start
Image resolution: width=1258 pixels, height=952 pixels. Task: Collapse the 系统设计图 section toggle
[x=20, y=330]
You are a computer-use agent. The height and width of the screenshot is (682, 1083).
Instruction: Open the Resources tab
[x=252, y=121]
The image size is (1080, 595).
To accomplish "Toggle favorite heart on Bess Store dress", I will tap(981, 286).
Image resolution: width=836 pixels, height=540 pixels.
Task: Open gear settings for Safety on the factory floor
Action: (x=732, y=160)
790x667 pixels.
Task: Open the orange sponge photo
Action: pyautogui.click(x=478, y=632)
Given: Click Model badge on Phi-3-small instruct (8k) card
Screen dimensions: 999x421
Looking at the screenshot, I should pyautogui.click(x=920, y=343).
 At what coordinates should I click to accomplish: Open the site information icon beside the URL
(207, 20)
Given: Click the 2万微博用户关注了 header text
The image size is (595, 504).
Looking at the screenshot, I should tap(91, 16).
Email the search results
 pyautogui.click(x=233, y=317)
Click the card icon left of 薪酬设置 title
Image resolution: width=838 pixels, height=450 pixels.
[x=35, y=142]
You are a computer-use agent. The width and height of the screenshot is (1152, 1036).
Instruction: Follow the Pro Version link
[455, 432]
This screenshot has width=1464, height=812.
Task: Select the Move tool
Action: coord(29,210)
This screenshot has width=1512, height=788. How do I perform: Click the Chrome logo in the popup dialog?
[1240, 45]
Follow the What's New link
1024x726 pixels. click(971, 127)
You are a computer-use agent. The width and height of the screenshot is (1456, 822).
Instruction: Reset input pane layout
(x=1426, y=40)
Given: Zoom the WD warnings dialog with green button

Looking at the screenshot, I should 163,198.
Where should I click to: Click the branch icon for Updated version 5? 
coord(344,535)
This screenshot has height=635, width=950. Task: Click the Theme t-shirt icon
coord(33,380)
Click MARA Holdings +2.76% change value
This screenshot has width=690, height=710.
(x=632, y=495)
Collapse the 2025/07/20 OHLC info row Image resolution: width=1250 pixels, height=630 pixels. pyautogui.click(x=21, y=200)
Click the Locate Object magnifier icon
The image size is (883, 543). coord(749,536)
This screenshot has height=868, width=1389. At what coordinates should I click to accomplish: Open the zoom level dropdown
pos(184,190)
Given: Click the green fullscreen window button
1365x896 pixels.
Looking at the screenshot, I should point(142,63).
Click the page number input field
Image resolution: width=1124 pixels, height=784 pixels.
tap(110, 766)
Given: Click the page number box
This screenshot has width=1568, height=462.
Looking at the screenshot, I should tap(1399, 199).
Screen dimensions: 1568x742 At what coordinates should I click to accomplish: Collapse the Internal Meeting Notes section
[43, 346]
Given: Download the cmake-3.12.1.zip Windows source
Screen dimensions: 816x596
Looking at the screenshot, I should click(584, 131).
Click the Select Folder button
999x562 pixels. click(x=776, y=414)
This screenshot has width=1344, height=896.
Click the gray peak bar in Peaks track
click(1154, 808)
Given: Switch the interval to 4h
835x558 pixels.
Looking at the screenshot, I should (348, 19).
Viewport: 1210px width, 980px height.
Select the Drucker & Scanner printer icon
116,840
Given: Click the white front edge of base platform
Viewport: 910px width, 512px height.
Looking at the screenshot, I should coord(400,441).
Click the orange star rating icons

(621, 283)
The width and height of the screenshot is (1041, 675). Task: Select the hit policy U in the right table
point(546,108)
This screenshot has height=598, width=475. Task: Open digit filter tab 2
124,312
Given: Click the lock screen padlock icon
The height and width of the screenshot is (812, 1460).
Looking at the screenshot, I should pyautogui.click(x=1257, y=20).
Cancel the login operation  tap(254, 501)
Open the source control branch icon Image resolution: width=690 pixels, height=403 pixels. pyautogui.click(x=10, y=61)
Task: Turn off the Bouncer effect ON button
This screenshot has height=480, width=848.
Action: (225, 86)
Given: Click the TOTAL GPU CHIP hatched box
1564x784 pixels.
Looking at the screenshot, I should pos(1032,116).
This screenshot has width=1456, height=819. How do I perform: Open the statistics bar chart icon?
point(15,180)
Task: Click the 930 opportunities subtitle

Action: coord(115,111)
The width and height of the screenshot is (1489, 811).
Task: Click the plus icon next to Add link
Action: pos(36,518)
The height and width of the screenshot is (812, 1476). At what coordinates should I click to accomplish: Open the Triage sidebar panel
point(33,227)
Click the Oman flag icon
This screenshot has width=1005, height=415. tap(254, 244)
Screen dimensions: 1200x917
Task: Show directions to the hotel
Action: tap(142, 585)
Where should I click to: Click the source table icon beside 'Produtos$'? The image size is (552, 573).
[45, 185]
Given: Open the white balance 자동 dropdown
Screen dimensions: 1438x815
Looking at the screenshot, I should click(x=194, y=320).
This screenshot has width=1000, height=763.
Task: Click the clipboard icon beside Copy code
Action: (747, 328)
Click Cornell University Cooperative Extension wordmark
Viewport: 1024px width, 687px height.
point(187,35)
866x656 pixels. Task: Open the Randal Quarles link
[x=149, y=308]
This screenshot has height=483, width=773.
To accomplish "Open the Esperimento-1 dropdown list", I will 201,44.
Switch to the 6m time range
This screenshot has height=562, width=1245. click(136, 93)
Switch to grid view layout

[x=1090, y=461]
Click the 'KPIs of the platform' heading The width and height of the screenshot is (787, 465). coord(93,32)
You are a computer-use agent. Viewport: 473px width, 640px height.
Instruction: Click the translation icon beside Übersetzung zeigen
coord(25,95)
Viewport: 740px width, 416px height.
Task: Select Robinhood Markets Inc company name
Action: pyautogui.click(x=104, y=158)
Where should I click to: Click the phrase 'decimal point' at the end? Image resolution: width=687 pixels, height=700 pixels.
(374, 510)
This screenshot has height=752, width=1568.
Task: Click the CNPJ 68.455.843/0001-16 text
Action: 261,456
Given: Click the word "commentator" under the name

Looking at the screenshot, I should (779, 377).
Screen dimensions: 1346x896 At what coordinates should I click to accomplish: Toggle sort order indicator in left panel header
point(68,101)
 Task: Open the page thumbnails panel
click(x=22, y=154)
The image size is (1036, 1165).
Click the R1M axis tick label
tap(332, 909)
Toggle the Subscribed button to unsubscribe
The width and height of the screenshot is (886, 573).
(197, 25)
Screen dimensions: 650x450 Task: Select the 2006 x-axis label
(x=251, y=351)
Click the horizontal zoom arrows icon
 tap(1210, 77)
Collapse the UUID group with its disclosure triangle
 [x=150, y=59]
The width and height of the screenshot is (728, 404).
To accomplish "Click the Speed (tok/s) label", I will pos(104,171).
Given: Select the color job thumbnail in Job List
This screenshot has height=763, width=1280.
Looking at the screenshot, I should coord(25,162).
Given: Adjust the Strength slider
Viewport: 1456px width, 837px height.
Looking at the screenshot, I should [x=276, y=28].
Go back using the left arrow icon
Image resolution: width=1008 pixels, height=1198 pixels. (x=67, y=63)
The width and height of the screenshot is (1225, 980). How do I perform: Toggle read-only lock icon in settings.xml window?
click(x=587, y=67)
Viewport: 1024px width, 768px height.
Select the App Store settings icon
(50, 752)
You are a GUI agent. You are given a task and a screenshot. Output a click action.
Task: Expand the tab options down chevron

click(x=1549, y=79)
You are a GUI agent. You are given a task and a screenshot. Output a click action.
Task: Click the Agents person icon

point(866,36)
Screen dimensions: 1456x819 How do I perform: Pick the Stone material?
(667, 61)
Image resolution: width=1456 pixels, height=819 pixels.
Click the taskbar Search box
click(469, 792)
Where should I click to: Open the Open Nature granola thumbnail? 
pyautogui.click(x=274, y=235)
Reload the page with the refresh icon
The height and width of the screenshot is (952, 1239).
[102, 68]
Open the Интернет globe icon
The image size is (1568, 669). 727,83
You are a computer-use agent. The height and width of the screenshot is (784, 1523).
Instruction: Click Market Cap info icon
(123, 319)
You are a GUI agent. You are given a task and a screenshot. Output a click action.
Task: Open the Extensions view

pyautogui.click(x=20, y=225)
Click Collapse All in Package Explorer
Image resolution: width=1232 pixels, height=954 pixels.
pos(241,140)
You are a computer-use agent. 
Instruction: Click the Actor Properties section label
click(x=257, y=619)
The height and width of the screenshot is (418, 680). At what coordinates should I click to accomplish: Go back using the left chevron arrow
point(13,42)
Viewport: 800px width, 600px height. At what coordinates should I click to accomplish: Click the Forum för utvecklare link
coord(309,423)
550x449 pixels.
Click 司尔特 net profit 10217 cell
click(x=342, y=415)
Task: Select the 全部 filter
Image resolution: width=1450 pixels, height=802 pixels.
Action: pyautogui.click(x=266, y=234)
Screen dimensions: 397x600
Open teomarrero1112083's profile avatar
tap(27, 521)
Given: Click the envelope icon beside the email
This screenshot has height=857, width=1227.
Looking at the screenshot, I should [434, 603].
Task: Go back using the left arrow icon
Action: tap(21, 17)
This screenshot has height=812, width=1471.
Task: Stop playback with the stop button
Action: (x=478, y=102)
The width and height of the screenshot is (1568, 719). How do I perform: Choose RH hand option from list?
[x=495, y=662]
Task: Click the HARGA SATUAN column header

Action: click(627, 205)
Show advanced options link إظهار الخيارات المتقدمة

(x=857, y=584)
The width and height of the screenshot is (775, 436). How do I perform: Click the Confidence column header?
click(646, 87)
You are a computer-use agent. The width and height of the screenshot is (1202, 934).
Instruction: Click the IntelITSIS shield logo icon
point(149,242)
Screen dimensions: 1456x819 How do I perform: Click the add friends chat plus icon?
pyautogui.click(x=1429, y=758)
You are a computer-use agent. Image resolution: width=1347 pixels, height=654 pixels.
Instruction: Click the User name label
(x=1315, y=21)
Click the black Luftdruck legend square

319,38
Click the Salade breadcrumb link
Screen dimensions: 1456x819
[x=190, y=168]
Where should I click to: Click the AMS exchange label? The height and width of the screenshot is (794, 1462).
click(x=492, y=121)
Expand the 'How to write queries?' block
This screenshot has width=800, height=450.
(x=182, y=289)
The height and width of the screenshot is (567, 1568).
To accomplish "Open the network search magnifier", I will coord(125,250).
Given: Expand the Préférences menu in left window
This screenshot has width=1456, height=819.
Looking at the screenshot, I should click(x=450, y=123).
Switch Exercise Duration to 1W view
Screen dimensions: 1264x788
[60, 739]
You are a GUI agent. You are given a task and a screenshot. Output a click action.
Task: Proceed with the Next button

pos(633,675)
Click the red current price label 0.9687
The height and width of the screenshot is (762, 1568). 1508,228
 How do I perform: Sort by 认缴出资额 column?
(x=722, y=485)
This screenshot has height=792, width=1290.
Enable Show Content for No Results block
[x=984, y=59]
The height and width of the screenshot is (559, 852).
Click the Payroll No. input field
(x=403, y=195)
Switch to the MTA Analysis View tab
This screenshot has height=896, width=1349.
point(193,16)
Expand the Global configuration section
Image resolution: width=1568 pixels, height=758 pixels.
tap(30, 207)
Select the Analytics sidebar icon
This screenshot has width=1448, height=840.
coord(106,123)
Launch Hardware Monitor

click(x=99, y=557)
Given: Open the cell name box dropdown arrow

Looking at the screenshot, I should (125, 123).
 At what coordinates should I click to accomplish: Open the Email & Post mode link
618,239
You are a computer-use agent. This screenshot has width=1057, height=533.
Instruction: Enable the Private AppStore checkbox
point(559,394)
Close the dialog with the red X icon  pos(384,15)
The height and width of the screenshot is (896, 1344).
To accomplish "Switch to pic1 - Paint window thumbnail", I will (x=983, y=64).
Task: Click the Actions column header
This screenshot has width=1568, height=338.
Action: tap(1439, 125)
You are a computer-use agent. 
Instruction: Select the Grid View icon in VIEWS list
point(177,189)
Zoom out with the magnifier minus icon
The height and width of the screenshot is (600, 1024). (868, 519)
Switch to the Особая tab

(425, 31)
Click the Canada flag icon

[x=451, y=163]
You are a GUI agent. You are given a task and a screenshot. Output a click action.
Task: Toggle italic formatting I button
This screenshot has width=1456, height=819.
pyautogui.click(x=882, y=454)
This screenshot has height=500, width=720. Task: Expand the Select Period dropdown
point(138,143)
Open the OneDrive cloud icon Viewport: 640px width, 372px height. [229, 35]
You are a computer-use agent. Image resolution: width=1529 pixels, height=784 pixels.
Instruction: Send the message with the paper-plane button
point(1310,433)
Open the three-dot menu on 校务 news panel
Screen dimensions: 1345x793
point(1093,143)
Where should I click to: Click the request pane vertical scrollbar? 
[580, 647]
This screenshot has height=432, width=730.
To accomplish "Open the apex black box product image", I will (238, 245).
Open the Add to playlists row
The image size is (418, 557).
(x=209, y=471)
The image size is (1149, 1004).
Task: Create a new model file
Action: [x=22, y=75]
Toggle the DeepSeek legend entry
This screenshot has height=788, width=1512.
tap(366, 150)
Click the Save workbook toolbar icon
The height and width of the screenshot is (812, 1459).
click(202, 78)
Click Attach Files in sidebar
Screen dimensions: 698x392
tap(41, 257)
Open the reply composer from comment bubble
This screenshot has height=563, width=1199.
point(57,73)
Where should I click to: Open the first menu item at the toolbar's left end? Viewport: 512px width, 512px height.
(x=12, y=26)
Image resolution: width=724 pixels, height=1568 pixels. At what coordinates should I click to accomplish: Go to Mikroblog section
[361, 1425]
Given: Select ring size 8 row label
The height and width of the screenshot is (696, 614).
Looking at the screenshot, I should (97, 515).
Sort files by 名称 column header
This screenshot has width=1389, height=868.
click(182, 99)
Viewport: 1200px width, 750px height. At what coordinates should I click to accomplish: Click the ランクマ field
end
Written task
Display each line of the data above that contains the word "Follow".

Output of the exercise
Instruction: Follow the Pro Version link
Follow the What's New link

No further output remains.